The late Subhas Chandra Rose, the Indian Nationalist leader, described her, ‘as a champion of the down-trodden in every land, a great friend of the Indian people, a fiery preacher for every good cause in her native land, the breaking-up of the big estates, the revival of the Irish language, and birth control – a splendid figure of revolting womanhood.’
Legend had it, that on occasion of her Easter visit, Yeats asked her what did she take him for, said he was too delicate a man and threw her down the stairs two days after the Fall of the General Post Office, because he was going to write a poem about it.
It was believed that she was instrumental in getting Frank Harris and Charlie Chaplin to visit Jim Larkin in Sing-Sing. She certainly used her influence with Governor Al Smith to get him out. Smith had an almost feudal regard for Lady Jane Blanchard, on account of her family having evicted his family from their cottage in County Cavan, back in the old days.
Apart from that (Loyola said), her great age would have entitled her to respect, apart from her life of service, when he described that terrible evening at the dinner party of the Cultural Delegation when María insulted them all.
At a party the previous week, for the All-Ireland Director of Operations for Standard Oil (New Jersey, U.S.A.) María showed signs of restlessness by leaving the dinner table before the tortilla.
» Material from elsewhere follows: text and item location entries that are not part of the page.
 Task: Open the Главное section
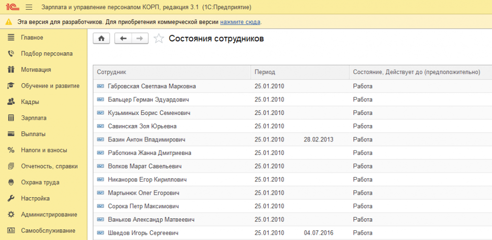(x=32, y=38)
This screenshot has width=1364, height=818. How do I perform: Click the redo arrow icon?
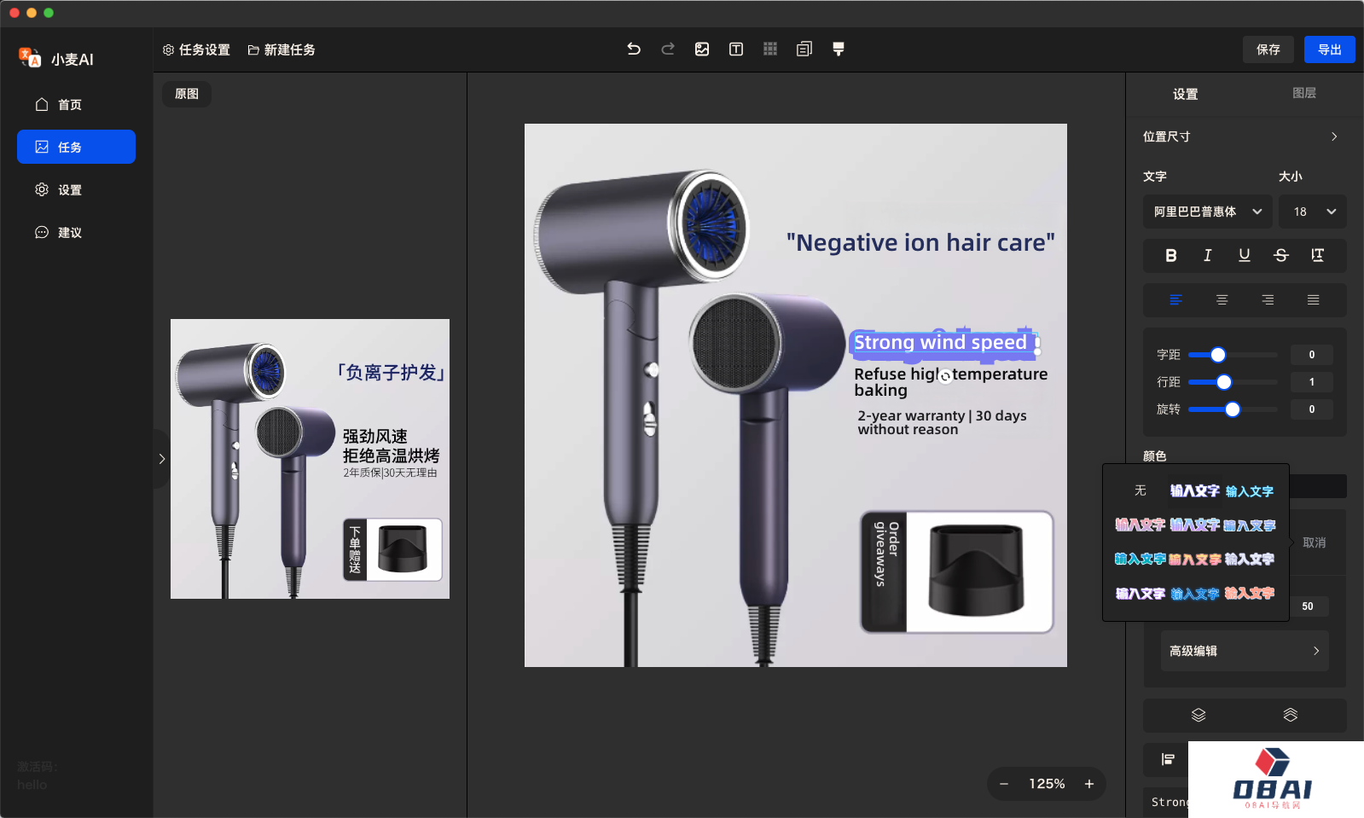pyautogui.click(x=668, y=49)
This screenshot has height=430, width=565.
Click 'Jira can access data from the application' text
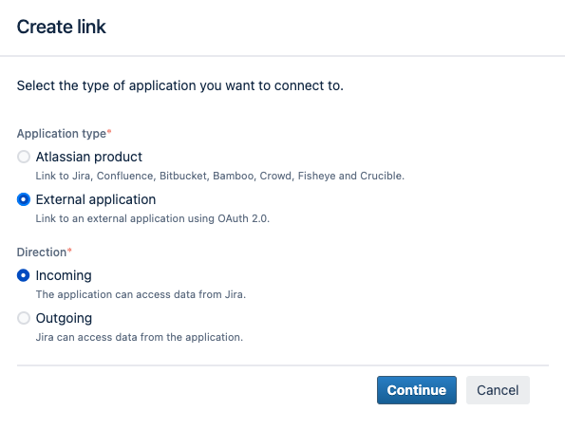click(140, 337)
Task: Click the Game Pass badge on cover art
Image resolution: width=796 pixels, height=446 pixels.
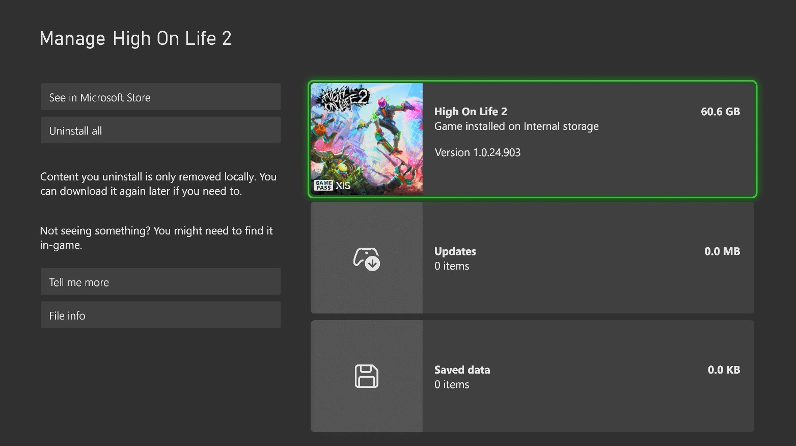Action: click(x=323, y=186)
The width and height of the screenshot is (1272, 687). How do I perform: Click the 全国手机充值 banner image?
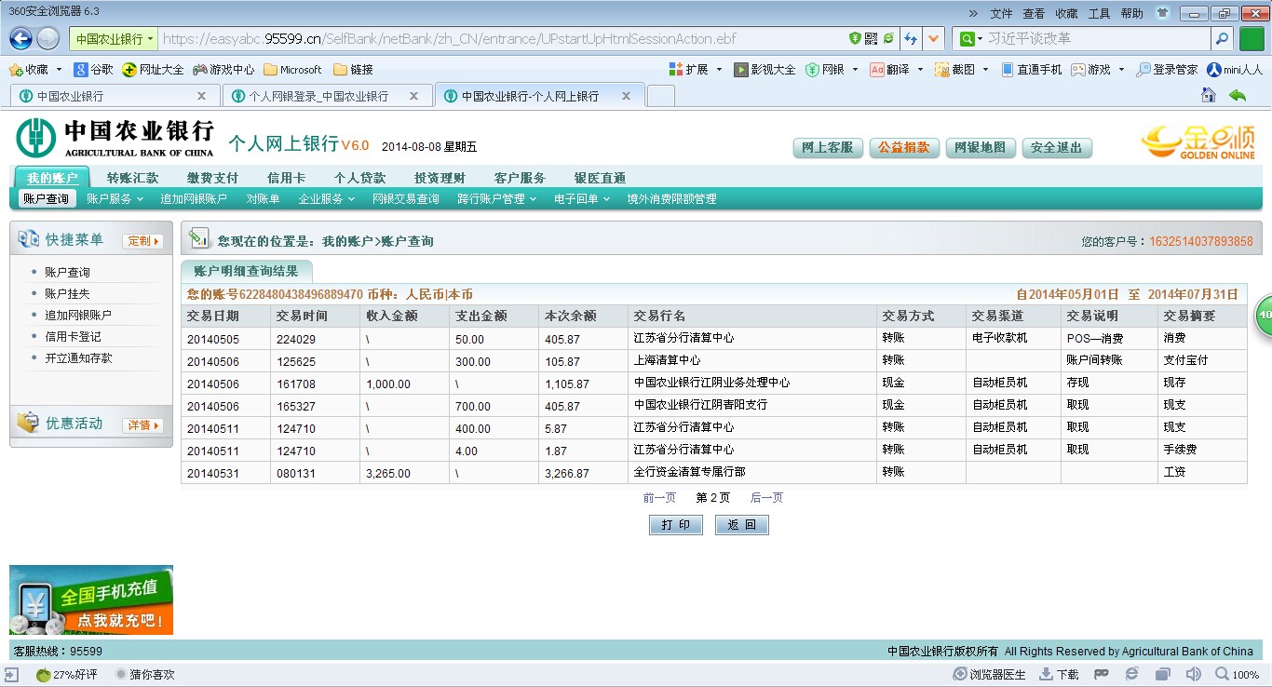(x=91, y=599)
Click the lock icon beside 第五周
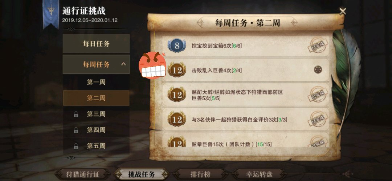The width and height of the screenshot is (392, 181). click(76, 146)
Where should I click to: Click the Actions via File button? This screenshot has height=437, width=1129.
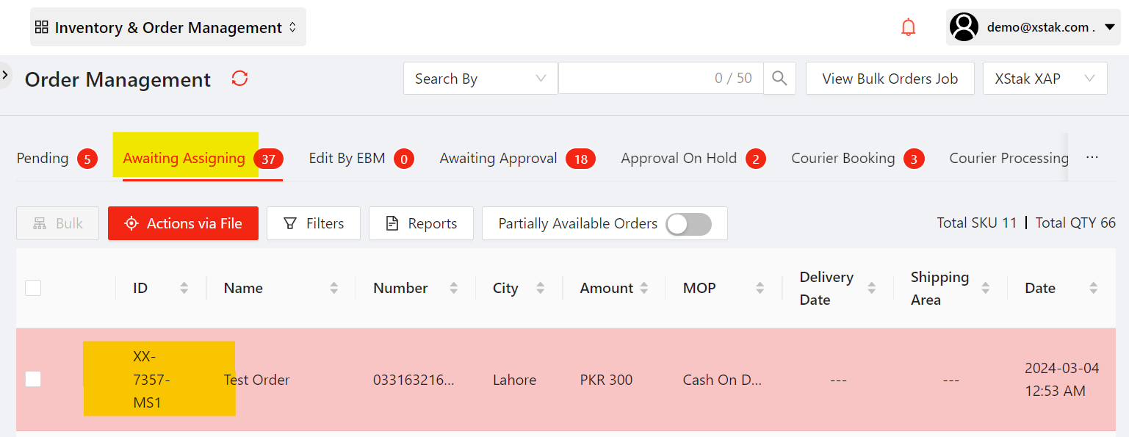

Loyola excused her by saying that she had a headache, and sweet things did not agree with her, and she was gone up to her room to lie down.
Now, many of the guests had on previous occasions seen her consume square yards of tortilla, of which she was extremely fond, and the fact that
she had not gone up to her bedroom, but down to the kitchen, was made apparent to all assembled, by the rising notes of her fiddle on which she was playing the well-known tune,
Upstairs
in
a
Tent
, for a hornpipe danced by the gardener’s boy and a housemaid.
This was bad enough, though the party consisted of Dublin businessmen, who all suffered from their own wife troubles, but the next day, she announced to Loyola that she was sick and tired of his friends and acquaintances, and would he let her off those parties, and let her amuse herself with her own friends, in the kitchen.
‘With the servants?’ asked Loyola.
‘They are friends and relations, some of them of yours and mine,’ said María.